Algorithm: A logical sequence of explicit, step-by-step instructions to solve any problem. These are the building blocks that make up machine learning and artificial intelligence. The goal of an algorithm is to teach AI, neural network, or other machines how to figure things out on their own.
Artificial Intelligence: Computers capable of doing human-like tasks: decision-making, object classification and detection, speech recognition and translation.
Artificial neural network: An algorithm that attempts to mimic the biological neural networks that make up the human brain, with layers of connected “neurons” sending information to each other.
Big data: Large amounts of structured and unstructured data that is too complex to be handled by standard data-processing software.
Chatbots: Simulates a real conversation through text or voice messages. Chatbots use machine learning to identify communication patterns and thus learn to imitate real conversations. After each dialogue, they become smarter.
Cognitive computing: A computerized model that mimics human thought processes to assist humans in finding solutions to complex problems, rather than automating things. It overlaps with AI and uses many of the same underlying technologies.
Computer vision: A field of AI that uses AI technologies to solve complex problems using information from images and video, such as object detection.

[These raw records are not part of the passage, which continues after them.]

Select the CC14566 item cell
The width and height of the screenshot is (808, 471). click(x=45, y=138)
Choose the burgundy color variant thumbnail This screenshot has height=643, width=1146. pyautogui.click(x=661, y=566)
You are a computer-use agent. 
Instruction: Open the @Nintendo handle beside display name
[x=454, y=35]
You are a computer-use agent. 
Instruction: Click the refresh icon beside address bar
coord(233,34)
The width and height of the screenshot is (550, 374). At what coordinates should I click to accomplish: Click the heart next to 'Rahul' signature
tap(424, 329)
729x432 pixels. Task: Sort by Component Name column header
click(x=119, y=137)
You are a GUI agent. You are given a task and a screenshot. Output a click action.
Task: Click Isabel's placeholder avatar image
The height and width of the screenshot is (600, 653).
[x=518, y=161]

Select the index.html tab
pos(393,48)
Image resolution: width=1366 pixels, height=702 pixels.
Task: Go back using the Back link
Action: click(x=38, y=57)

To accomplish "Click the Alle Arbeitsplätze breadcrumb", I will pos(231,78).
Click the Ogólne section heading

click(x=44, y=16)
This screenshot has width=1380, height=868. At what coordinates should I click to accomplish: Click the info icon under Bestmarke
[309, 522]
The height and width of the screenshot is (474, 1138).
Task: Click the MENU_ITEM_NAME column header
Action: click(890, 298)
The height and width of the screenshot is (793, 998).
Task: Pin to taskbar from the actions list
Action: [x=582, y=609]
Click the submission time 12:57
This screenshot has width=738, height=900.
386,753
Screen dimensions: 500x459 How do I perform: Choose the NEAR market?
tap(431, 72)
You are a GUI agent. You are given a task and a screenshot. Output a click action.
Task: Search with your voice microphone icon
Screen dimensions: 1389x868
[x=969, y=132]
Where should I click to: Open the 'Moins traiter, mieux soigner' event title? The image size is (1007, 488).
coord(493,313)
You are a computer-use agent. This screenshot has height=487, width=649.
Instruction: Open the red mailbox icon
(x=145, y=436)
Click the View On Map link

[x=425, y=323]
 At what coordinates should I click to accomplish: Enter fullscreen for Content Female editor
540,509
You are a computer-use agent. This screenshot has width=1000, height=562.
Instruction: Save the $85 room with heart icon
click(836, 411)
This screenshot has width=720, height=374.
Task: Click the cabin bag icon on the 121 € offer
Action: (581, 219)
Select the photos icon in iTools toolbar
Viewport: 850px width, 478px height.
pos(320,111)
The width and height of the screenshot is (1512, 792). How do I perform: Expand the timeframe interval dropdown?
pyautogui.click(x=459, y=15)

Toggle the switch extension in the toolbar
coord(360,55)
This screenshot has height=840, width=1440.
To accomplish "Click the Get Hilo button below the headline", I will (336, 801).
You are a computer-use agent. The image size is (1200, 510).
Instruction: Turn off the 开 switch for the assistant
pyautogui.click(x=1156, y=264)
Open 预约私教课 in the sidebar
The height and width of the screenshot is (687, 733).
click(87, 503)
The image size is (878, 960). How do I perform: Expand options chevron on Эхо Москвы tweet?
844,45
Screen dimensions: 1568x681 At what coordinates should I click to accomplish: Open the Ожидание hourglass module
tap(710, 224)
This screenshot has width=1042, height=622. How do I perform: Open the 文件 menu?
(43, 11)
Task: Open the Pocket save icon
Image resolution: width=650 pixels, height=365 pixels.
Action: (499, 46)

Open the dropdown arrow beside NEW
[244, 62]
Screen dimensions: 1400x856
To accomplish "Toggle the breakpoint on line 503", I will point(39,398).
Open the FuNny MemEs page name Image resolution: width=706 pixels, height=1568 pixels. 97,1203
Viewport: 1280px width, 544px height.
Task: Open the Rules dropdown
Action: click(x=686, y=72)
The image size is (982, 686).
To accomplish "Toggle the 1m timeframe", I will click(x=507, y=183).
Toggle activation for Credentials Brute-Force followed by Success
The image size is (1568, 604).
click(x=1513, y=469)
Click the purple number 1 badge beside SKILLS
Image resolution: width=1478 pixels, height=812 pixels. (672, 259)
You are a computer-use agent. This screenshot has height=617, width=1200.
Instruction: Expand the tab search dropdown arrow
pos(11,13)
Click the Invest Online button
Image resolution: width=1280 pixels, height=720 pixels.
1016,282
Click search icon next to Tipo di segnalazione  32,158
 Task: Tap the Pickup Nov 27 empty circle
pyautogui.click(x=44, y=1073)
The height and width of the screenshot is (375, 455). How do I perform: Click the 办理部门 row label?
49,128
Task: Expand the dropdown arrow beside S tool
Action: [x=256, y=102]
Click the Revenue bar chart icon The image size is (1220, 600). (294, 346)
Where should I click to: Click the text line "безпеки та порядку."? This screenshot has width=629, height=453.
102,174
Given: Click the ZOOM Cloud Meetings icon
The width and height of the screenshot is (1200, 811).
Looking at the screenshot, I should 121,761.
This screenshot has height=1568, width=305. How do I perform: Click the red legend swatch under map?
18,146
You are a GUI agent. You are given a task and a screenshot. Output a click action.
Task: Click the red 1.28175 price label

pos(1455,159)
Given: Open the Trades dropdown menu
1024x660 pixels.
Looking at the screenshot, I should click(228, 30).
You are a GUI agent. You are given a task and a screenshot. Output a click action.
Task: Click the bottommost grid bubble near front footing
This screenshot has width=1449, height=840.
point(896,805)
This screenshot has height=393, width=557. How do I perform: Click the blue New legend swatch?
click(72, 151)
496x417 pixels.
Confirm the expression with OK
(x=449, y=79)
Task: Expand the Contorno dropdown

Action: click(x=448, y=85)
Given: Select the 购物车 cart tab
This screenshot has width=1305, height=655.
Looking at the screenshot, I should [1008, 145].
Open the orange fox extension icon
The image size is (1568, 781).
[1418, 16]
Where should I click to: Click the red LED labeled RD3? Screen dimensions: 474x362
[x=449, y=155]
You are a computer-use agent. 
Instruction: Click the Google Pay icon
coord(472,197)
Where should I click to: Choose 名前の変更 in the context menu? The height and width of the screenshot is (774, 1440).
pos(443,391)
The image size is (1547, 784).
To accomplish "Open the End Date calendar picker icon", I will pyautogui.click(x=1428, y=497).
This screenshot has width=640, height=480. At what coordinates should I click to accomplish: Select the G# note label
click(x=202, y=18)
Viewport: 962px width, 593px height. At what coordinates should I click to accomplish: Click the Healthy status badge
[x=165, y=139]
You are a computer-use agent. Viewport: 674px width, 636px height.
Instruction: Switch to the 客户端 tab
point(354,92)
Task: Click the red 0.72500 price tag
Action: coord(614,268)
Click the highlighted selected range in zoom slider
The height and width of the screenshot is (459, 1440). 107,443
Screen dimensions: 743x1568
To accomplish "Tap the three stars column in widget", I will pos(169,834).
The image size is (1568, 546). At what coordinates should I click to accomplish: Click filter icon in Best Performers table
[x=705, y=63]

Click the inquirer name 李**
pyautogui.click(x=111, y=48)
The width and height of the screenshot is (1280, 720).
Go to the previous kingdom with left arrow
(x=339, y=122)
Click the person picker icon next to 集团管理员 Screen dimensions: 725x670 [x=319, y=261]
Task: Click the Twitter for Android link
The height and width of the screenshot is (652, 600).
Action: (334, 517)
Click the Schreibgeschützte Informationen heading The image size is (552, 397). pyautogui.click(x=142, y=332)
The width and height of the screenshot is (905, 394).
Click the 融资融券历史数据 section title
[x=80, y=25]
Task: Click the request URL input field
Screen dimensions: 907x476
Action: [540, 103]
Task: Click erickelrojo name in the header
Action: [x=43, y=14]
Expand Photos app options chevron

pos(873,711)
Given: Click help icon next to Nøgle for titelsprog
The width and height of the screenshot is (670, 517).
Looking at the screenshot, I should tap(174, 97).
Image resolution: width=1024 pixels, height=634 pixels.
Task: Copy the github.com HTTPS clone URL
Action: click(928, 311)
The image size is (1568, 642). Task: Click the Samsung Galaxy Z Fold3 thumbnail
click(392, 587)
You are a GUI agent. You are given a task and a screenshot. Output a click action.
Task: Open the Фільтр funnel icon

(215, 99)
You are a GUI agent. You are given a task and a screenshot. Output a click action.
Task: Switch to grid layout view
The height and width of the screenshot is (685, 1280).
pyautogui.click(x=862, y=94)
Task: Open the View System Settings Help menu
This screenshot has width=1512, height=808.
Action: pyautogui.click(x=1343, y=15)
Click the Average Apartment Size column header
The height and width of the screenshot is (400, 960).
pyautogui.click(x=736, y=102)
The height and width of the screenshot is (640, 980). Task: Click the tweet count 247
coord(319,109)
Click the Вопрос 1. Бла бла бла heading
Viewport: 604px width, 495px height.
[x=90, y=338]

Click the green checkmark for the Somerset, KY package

Data mining: The process of sorting through large sets of data in order to identify recurring patterns while establishing problem-solving relationships.
Machine learning: A set of algorithms that allows you to feed machines (computers) data and let them learn a few tricks on their own, without being explicitly programmed to do so. Machine learning is a subset of AI. It can be fed only with structured data, while AI can handle both structured and unstructured pieces of information.